Claws raked across my heart like something was trying to burrow in. That hole left behind when the gods had abandoned me in the Eye of Ketet widened. I rubbed at the spot on my chest. “I’m sorry,” I whispered.
“You’re sorry,” he scoffed, turning his eyes up to the mosaic of stars in the night sky. Then he shook his head and rolled over, giving me his back.
I stared at him for a long moment, eyes burning.
I’d tried to do the right thing. That was all I’d ever wanted to do.
Do right by Amunet, by Nadia and Tabia, by Ashorah, by the gods.
But I’d failed. I had lied to protect my queen and only succeeded in damning her, along with all of Kaldfold and Ashorah.
I couldn’t do a single gods-damn thing right.
I had the oddest sensation of being outside my own body, like I was gazing at my reflection in a mirror, seeing myself as Keir did, as everyone must. A sorry slip of a girl with unremarkable features who had let herself be broken by supervisors and overseers within a single year, who was weak and pathetic, who was now responsible for so much impending destruction.
Keir was right. This was all my fault. What happened to Rade, in here or out there, what would happen to Velka and Siv and little Milena, all of it was my fault. What should I have done? Risk the Gods-Chosen? Was that the braver thing, the right thing?
I watched myself rub at my chest again. The Wastelands would be a fitting resting place for me. I’d been alone at the start; I would be alone at the end.
As if I were standing a few feet away, I observed impassively as I pressed my hand harder against my chest, right over the X, and dug my nail in until it broke skin, until a stream of blood trickled out.
The pain was distant. Like it wasn’t even mine.
I drew my nail down, retracing my mark of shame, renewing it.
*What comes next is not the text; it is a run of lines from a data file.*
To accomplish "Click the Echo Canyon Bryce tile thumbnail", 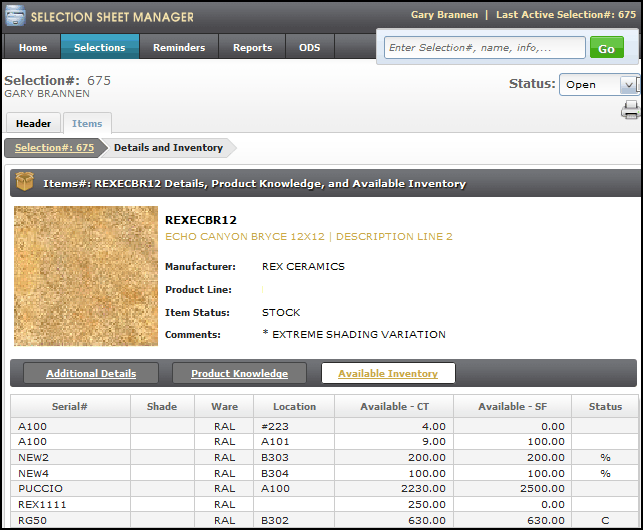I will 86,276.
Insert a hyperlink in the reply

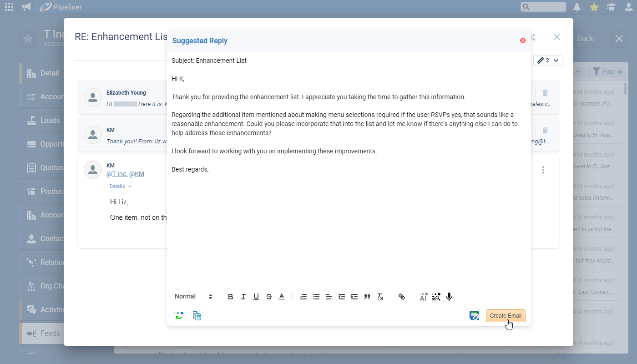[x=402, y=297]
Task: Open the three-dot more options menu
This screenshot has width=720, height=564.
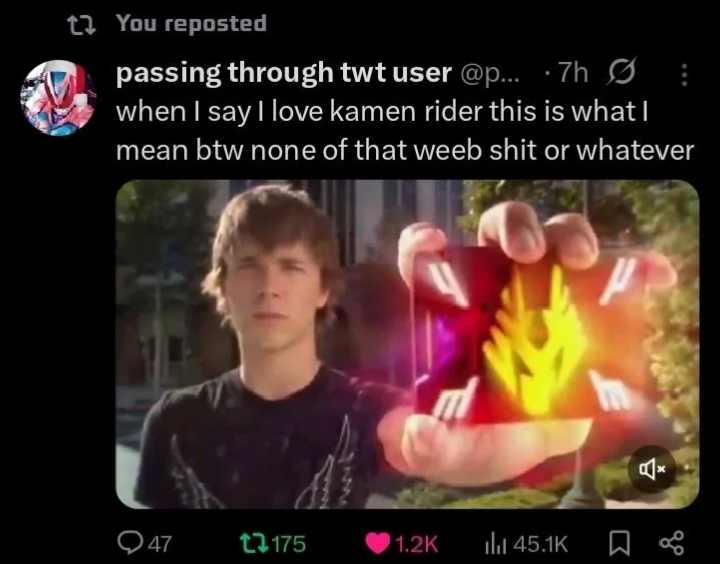Action: (x=684, y=75)
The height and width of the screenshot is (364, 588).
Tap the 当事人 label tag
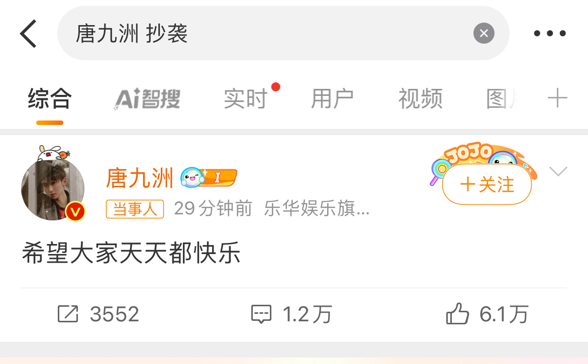tap(135, 209)
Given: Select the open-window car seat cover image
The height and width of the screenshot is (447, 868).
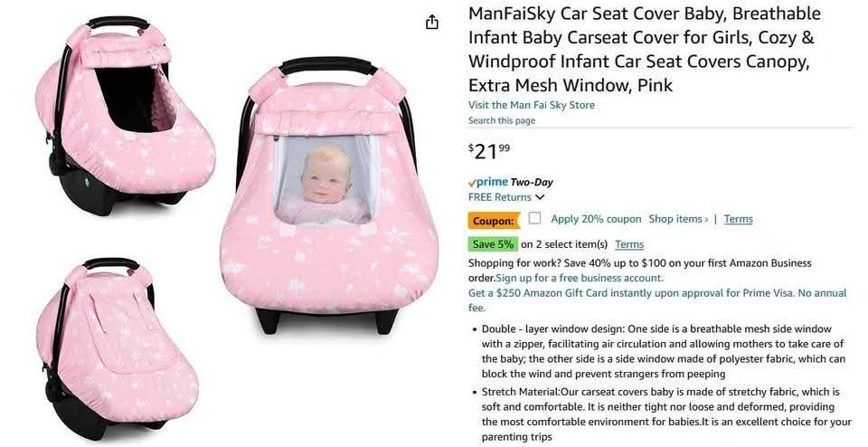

And then I traced it again. And again. Excavating old flesh, delving deeper and deeper, blood coating my hand. The scar that marked me as lesser, as lacking. Not strong and kind like Velka. Not brave like Rade or even little Milena. Not powerful like Keir and Amunet.
Amunet had given me the X before, but now I bestowed it on myself.
Even as I watched tears sear down my cheeks, watched myself shiver as I lay down on the sand, I couldn’t shake the feeling that this pathetic girl deserved everything she got.